* Start PASSAGE TO READ *

# Advanced Natural Language Engineering - Assignment 1

This assignment asks us to compete in The Microsoft Research Sentence Completion Challenge - MRSCC (Zweig and Burges, 2011), it requires a system to be able to predict which is the most likely word (from a set of 5 possibilities) to complete a sentence. 

There are 4 different methods that will be compared in this challenge:

1.   Unigram model
2.   Bigram model
3. Maxium Entropy model (Logisitic Regression)
4. RoBERTa model

### Loading challenge data

For this challenge we are provided with:

1.   A training corpus of 19th century novels data (522 files)
2.   1040 sentences with one missing word and 5 options to choose from

This dataset was constructed from Project Gutenberg data. Seed sentences were selected from five of Sir
Arthur Conan Doyle’s Sherlock Holmes novels, and then imposter words were suggested with the
aid of a language model trained on over 500 19th century novels. The strategy for competing in this challenge will be to create training and validation data from the complete corpus. This will then help us make predictions in the unseen MRSCC challenge data.

In [None]:
%%capture
!pip install nltk
import nltk
nltk.download('punkt')
import os
import random
from nltk import word_tokenize as tokenize
import operator

In [None]:
mrscc_dir = '/content/drive/MyDrive/university/2021/ANLE/lab2resources/sentence-completion'

def get_train_val(training_dir=mrscc_dir,split=0.2):
    filenames=os.listdir(training_dir)
    n=len(filenames)
    print("There are {} files in the training directory: {}".format(n,training_dir))
    random.seed(7) #if you want the same random split every time
    random.shuffle(filenames)
    index=int(n*split)
    return(filenames[:index],filenames[index:])

trainingdir=os.path.join(mrscc_dir,"Holmes_Training_Data")
training,testing=get_train_val(trainingdir)

There are 522 files in the training directory: /content/drive/MyDrive/university/2021/ANLE/lab2resources/sentence-completion/Holmes_Training_Data


### 1. Unigram & Bigram model

This language model has been taken and adapted from the ANLE lab resources.

In [None]:
class language_model():
    
    def __init__(self,trainingdir=mrscc_dir,files=[]):
        self.training_dir=trainingdir
        self.files=files
        self.train()
        
    def train(self):    
        self.unigram={}
        self.bigram={}
         
        self._processfiles()
        self._make_unknowns()
        self._discount()

* End PASSAGE TO READ *
* Start SUPPLIED RECORDS *

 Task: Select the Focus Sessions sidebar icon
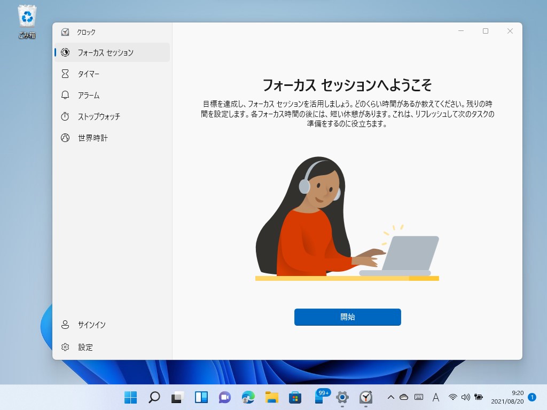pyautogui.click(x=65, y=52)
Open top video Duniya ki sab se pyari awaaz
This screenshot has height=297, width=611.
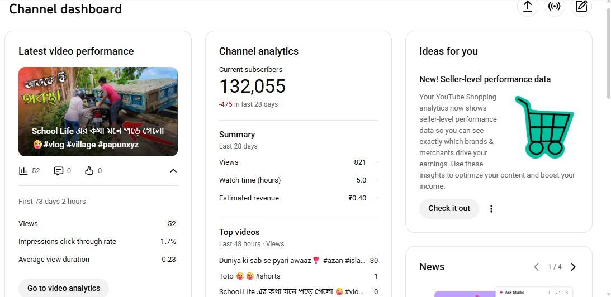[x=292, y=261]
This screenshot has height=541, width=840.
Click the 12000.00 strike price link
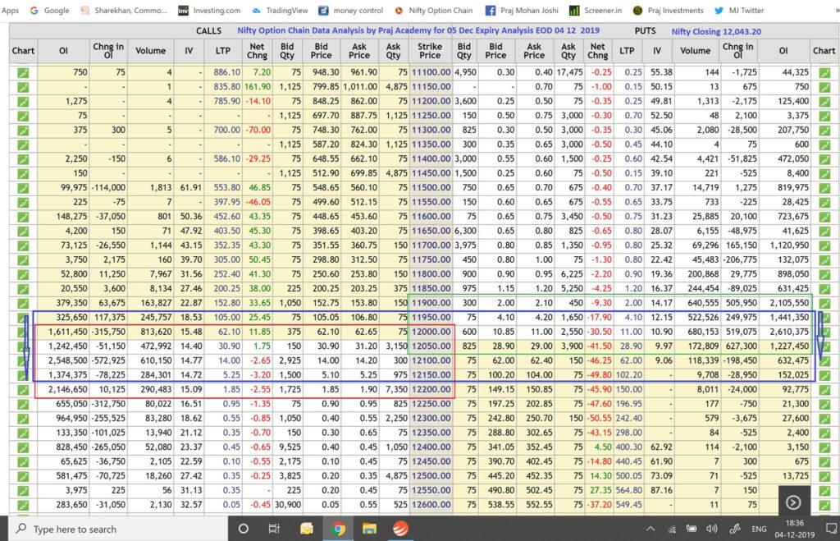point(431,332)
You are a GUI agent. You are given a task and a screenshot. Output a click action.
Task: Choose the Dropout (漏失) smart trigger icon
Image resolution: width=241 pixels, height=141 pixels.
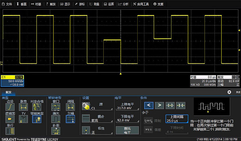pos(56,119)
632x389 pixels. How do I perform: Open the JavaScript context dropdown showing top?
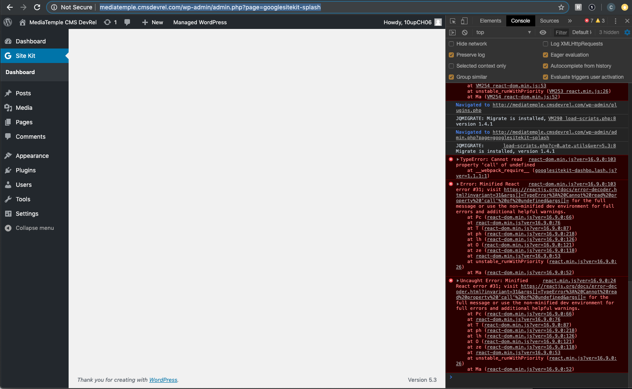pos(503,32)
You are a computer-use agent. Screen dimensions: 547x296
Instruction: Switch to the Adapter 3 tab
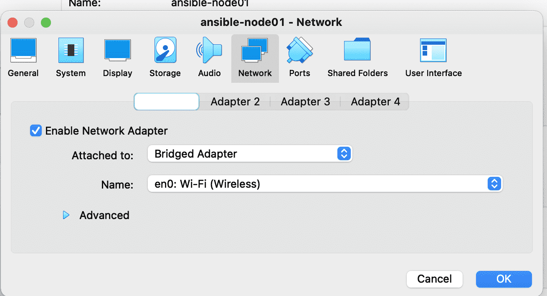pos(305,102)
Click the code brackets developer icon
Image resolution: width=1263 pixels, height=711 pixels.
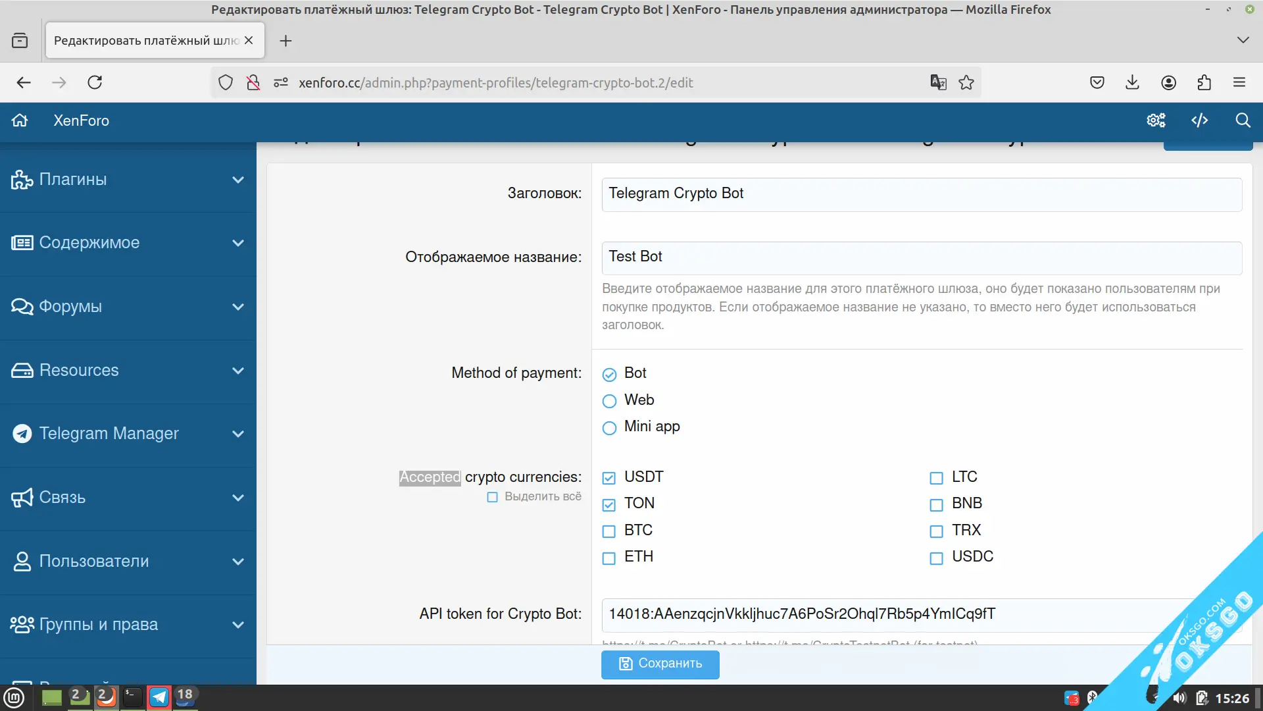(x=1199, y=120)
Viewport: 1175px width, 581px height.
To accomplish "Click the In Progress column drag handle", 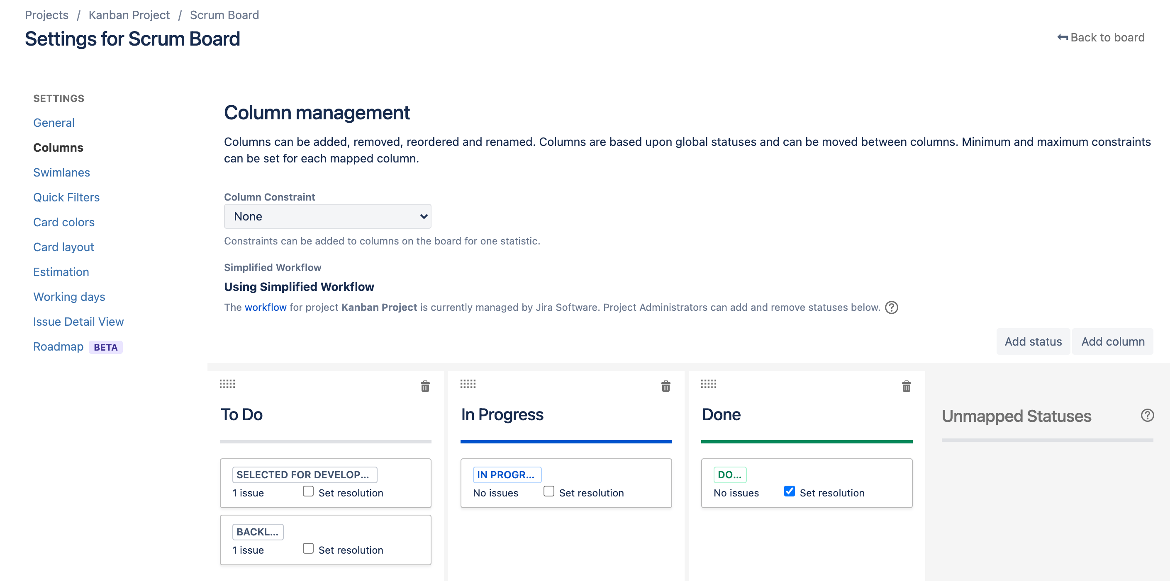I will [x=468, y=384].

* End SUPPLIED RECORDS *

TASKS TO PERFORM
a – In the sentence completion assignment, edit everything from "### Loading challenge" down to "MRSCC challenge data." so that "novels" is replaced by "books", and give that stretch back.
b – According to the sentence completion assignment, whose novels were the seed sentences taken from?
c – Pick up the sentence completion assignment where it stops and write the next part.

IN RESPONSE
a –
### Loading challenge data

For this challenge we are provided with:

1.   A training corpus of 19th century books data (522 files)
2.   1040 sentences with one missing word and 5 options to choose from

This dataset was constructed from Project Gutenberg data. Seed sentences were selected from five of Sir
Arthur Conan Doyle’s Sherlock Holmes books, and then imposter words were suggested with the
aid of a language model trained on over 500 19th century books. The strategy for competing in this challenge will be to create training and validation data from the complete corpus. This will then help us make predictions in the unseen MRSCC challenge data.

b – Five of Sir Arthur Conan Doyle's Sherlock Holmes novels.

c –
        self._convert_to_probs()
        
    
    def _processline(self,line, i):
        tokens=["__START"]+tokenize(line)+["__END"]
        previous="__END"
        for token in tokens:
            self.unigram[token]=self.unigram.get(token,0)+1
            current=self.bigram.get(previous,{})
            current[token]=current.get(token,0)+1
            self.bigram[previous]=current
            previous=token
            
    
    def _processfiles(self):
      for i, afile in enumerate(self.files):
          # print("Processing {}".format(afile))
          try:
              with open(os.path.join(self.training_dir,afile)) as instream:
                  for line in instream:
                      line=line.rstrip()
                      if len(line)>0:
                          self._processline(line, i)
          except UnicodeDecodeError:
              print("UnicodeDecodeError processing {}: ignoring rest of file".format(afile))
      print('file processing complete')
      
            
    def _convert_to_probs(self):
        self.unigram={k:v/sum(self.unigram.values()) for (k,v) in self.unigram.items()}
        self.bigram={key:{k:v/sum(adict.values()) for (k,v) in adict.items()} for (key,adict) in self.bigram.items()}
        self.kn={k:v/sum(self.kn.values()) for (k,v) in self.kn.items()}
        
    def get_prob(self,token,context="",methodparams={}):
        if methodparams.get("method","unigram")=="unigram":
            return self.unigram.get(token,self.unigram.get("__UNK",0))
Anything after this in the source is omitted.